The proposed building of a new food waste processor in a protected structure at Lockington’s Yard has caused concern among local residents.
Planning permission is being sought by Edwin deRoever to build the facility with permission for change of use of part of existing storage building to waste recovery facility.
According to the planning application, which was received by the council on August 8th , the proposed development is within the curtilage of a Protected Structure, Ref. D260 in Dundalk Environs Development Plan- House at “B&I” Gate.
However, some residents have voiced their concern about the new waste recovery facility, and believe that it could potentially lead to unpleasant smells in the area, increased traffic, vermin and wastewater issues.
However, the application has received only one submission, from Quayside Park Management Co, who questioned the amount of traffic that would be involved
The initial phase of the application had gone relatively unnoticed by residents until this week when picture of the planning sign was posted to Facebook.
A decision is set to be made on October 2nd.

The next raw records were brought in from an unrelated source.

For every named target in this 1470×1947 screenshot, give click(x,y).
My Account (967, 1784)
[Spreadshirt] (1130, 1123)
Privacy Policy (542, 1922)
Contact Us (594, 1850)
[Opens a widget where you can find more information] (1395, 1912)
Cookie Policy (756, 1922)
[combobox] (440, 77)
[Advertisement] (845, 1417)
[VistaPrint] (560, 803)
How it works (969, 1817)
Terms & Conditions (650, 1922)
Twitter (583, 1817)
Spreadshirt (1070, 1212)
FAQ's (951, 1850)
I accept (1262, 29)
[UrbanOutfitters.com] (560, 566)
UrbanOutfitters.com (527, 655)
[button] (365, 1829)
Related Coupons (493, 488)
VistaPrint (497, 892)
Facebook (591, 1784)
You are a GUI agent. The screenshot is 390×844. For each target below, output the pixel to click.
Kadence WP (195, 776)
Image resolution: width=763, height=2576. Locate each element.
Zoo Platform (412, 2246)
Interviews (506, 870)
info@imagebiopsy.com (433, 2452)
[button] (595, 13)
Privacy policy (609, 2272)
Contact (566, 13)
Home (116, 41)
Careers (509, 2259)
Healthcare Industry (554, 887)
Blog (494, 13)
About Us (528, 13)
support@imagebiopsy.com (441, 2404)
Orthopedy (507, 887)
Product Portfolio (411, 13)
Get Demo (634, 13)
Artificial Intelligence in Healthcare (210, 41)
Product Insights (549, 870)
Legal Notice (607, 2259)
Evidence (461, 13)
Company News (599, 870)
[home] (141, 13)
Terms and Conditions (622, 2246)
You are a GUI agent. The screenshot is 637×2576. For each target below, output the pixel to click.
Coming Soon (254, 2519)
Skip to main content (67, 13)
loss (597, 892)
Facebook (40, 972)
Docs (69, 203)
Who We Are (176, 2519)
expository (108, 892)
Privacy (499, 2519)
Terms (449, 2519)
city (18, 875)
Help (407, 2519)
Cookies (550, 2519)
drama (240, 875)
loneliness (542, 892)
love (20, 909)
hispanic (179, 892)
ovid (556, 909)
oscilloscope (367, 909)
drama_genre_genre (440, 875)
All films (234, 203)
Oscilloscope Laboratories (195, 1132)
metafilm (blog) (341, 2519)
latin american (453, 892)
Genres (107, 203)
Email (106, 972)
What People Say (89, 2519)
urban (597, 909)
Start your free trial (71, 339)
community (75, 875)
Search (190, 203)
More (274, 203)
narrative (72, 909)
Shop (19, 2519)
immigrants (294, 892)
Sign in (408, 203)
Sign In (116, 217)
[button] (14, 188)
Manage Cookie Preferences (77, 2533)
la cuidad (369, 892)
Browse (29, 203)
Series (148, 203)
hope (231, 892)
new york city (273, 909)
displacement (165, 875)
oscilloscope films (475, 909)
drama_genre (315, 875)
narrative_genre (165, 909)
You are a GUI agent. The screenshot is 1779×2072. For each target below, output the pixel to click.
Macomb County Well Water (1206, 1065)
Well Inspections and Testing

Speaking to the Dundalk Democrat, a spokesperson for the Mountview residents said that many of the residents were still unaware of the development.
“Many people still haven’t heard of the development,”the resident said, adding that many people missed the planning notice.
“My house is only about 80 metres from where the facility is going to be. Our fear is that it’s going to create a smell and attract flies and vermin.
“I’ve been on the street since it was built and the vast majority of houses are owner occupied, so people are fearful that this is going to hit any potential property prices as well.”
The application details how the facility will not be a source of odour.
According to the applicant, Edwin deRoever, waste water goes ““automatically” back into the system and is reused and does not come in contact with the outside.
All product is collected and removed at the end of each working day, and “non-organic waste” will be washed and baled and not stored outside the building.
In the letter from Mr deRoever, it also states that: “The depacking line is a totally enclosed system. All materials delivered will be processed directly and there will be no odours in the area.”
He also stated that delivery will be done each morning and would take just two to three trucks, with collection of the organic pulp from a sealed container at the end of the day.
Mr deRoever told the Democrat that the information is with the council and did not wish to make any further comments.